=== WORK TASK ===
Restate the records in full, so that each line matches the original exactly.

(EXTRACTED INFORMATION begins)

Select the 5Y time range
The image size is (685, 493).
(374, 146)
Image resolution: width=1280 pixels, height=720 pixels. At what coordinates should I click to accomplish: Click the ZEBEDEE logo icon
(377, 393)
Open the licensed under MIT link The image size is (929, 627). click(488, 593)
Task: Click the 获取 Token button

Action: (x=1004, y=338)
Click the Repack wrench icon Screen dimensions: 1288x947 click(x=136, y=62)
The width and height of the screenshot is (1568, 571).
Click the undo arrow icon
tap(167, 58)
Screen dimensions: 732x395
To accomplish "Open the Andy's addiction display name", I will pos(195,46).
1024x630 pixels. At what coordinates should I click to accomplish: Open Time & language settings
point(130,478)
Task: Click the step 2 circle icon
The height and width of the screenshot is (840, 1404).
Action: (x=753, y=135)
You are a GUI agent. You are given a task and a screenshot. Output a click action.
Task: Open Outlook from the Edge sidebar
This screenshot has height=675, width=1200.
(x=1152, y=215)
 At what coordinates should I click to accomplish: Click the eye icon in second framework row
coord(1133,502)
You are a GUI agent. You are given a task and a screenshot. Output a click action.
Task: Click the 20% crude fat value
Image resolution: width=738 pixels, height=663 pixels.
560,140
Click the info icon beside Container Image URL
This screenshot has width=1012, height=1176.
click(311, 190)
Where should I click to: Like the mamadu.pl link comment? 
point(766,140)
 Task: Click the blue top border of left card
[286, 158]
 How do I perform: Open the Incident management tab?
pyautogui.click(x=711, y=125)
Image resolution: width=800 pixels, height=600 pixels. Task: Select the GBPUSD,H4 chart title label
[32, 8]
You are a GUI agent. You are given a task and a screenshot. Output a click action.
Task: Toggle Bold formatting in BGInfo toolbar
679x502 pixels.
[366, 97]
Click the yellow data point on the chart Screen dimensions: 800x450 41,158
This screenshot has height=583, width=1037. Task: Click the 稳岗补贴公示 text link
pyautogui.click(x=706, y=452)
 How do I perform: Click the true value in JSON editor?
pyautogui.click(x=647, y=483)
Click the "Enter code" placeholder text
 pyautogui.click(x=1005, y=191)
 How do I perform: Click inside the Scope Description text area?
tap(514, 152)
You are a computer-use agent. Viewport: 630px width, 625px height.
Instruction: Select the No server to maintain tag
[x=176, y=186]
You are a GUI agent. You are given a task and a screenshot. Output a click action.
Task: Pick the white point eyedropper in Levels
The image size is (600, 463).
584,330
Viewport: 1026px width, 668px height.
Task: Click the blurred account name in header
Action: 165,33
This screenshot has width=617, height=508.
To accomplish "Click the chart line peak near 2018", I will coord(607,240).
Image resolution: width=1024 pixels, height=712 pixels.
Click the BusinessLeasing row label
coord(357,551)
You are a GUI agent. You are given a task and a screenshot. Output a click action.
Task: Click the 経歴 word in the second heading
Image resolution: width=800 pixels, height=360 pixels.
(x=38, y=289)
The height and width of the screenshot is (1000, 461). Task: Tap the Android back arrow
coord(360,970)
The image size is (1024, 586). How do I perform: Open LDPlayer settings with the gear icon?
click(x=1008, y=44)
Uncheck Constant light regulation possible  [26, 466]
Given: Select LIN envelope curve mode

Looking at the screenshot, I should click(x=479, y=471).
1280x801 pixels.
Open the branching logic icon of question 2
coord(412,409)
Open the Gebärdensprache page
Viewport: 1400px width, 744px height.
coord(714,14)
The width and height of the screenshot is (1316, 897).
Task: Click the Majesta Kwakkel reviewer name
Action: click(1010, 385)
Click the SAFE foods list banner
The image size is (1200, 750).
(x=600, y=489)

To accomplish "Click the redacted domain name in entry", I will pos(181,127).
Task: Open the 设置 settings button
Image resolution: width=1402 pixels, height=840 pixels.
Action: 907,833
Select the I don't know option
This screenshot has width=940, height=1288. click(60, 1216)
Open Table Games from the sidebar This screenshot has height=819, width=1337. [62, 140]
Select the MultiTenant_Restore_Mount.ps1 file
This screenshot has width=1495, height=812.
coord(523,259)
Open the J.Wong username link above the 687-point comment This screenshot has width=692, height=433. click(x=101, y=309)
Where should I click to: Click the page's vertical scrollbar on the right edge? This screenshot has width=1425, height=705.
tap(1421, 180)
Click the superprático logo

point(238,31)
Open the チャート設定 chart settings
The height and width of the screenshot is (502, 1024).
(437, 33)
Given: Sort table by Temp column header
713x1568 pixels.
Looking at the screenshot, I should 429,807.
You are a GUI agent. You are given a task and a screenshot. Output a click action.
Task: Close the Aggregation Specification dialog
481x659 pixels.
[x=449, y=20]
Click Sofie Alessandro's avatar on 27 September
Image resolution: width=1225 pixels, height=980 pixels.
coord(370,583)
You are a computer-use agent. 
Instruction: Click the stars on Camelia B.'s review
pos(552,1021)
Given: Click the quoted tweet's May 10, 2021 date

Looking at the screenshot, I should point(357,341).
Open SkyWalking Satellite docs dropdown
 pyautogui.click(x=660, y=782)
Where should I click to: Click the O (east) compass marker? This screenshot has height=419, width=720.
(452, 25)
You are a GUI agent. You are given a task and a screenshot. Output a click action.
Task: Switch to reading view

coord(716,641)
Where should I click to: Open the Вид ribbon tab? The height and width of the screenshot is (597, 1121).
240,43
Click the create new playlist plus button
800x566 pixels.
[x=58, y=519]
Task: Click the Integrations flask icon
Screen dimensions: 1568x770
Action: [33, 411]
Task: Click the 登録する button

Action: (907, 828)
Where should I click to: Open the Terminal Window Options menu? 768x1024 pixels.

(EXTRACTED INFORMATION ends)

=== ANSWER FOR THE TASK ===
Select the 5Y time range
The image size is (685, 493).
(374, 146)
Image resolution: width=1280 pixels, height=720 pixels. At what coordinates should I click to accomplish: Click the ZEBEDEE logo icon
(377, 393)
Open the licensed under MIT link The image size is (929, 627). click(488, 593)
Task: Click the 获取 Token button

Action: (x=1004, y=338)
Click the Repack wrench icon Screen dimensions: 1288x947 click(x=136, y=62)
The width and height of the screenshot is (1568, 571).
Click the undo arrow icon
tap(167, 58)
Screen dimensions: 732x395
To accomplish "Open the Andy's addiction display name", I will pos(195,46).
1024x630 pixels. At what coordinates should I click to accomplish: Open Time & language settings
point(130,478)
Task: Click the step 2 circle icon
The height and width of the screenshot is (840, 1404).
Action: (x=753, y=135)
You are a GUI agent. You are given a task and a screenshot. Output a click action.
Task: Open Outlook from the Edge sidebar
This screenshot has height=675, width=1200.
(x=1152, y=215)
 At what coordinates should I click to accomplish: Click the eye icon in second framework row
coord(1133,502)
You are a GUI agent. You are given a task and a screenshot. Output a click action.
Task: Click the 20% crude fat value
Image resolution: width=738 pixels, height=663 pixels.
560,140
Click the info icon beside Container Image URL
This screenshot has width=1012, height=1176.
click(311, 190)
Where should I click to: Like the mamadu.pl link comment? 
point(766,140)
 Task: Click the blue top border of left card
[286, 158]
 How do I perform: Open the Incident management tab?
pyautogui.click(x=711, y=125)
Image resolution: width=800 pixels, height=600 pixels. Task: Select the GBPUSD,H4 chart title label
[32, 8]
You are a GUI agent. You are given a task and a screenshot. Output a click action.
Task: Toggle Bold formatting in BGInfo toolbar
679x502 pixels.
[366, 97]
Click the yellow data point on the chart Screen dimensions: 800x450 41,158
This screenshot has height=583, width=1037. Task: Click the 稳岗补贴公示 text link
pyautogui.click(x=706, y=452)
 How do I perform: Click the true value in JSON editor?
pyautogui.click(x=647, y=483)
Click the "Enter code" placeholder text
 pyautogui.click(x=1005, y=191)
 How do I perform: Click inside the Scope Description text area?
tap(514, 152)
You are a computer-use agent. Viewport: 630px width, 625px height.
Instruction: Select the No server to maintain tag
[x=176, y=186]
You are a GUI agent. You are given a task and a screenshot. Output a click action.
Task: Pick the white point eyedropper in Levels
The image size is (600, 463).
584,330
Viewport: 1026px width, 668px height.
Task: Click the blurred account name in header
Action: 165,33
This screenshot has width=617, height=508.
To accomplish "Click the chart line peak near 2018", I will coord(607,240).
Image resolution: width=1024 pixels, height=712 pixels.
Click the BusinessLeasing row label
coord(357,551)
You are a GUI agent. You are given a task and a screenshot. Output a click action.
Task: Click the 経歴 word in the second heading
Image resolution: width=800 pixels, height=360 pixels.
(x=38, y=289)
The height and width of the screenshot is (1000, 461). Task: Tap the Android back arrow
coord(360,970)
The image size is (1024, 586). How do I perform: Open LDPlayer settings with the gear icon?
click(x=1008, y=44)
Uncheck Constant light regulation possible  [26, 466]
Given: Select LIN envelope curve mode

Looking at the screenshot, I should click(x=479, y=471).
1280x801 pixels.
Open the branching logic icon of question 2
coord(412,409)
Open the Gebärdensprache page
Viewport: 1400px width, 744px height.
coord(714,14)
The width and height of the screenshot is (1316, 897).
Task: Click the Majesta Kwakkel reviewer name
Action: click(1010, 385)
Click the SAFE foods list banner
The image size is (1200, 750).
(x=600, y=489)

To accomplish "Click the redacted domain name in entry", I will pos(181,127).
Task: Open the 设置 settings button
Image resolution: width=1402 pixels, height=840 pixels.
Action: 907,833
Select the I don't know option
This screenshot has width=940, height=1288. click(60, 1216)
Open Table Games from the sidebar This screenshot has height=819, width=1337. [62, 140]
Select the MultiTenant_Restore_Mount.ps1 file
This screenshot has width=1495, height=812.
coord(523,259)
Open the J.Wong username link above the 687-point comment This screenshot has width=692, height=433. click(x=101, y=309)
Where should I click to: Click the page's vertical scrollbar on the right edge? This screenshot has width=1425, height=705.
tap(1421, 180)
Click the superprático logo

point(238,31)
Open the チャート設定 chart settings
The height and width of the screenshot is (502, 1024).
(437, 33)
Given: Sort table by Temp column header
713x1568 pixels.
Looking at the screenshot, I should 429,807.
You are a GUI agent. You are given a task and a screenshot. Output a click action.
Task: Close the Aggregation Specification dialog
481x659 pixels.
[x=449, y=20]
Click Sofie Alessandro's avatar on 27 September
Image resolution: width=1225 pixels, height=980 pixels.
coord(370,583)
You are a computer-use agent. 
Instruction: Click the stars on Camelia B.'s review
pos(552,1021)
Given: Click the quoted tweet's May 10, 2021 date

Looking at the screenshot, I should point(357,341).
Open SkyWalking Satellite docs dropdown
 pyautogui.click(x=660, y=782)
Where should I click to: Click the O (east) compass marker? This screenshot has height=419, width=720.
(452, 25)
You are a GUI agent. You are given a task and a screenshot. Output a click action.
Task: Switch to reading view

coord(716,641)
Where should I click to: Open the Вид ribbon tab? The height and width of the screenshot is (597, 1121).
240,43
Click the create new playlist plus button
800x566 pixels.
[x=58, y=519]
Task: Click the Integrations flask icon
Screen dimensions: 1568x770
Action: [33, 411]
Task: Click the 登録する button

Action: (907, 828)
Where should I click to: Open the Terminal Window Options menu? 768x1024 pixels.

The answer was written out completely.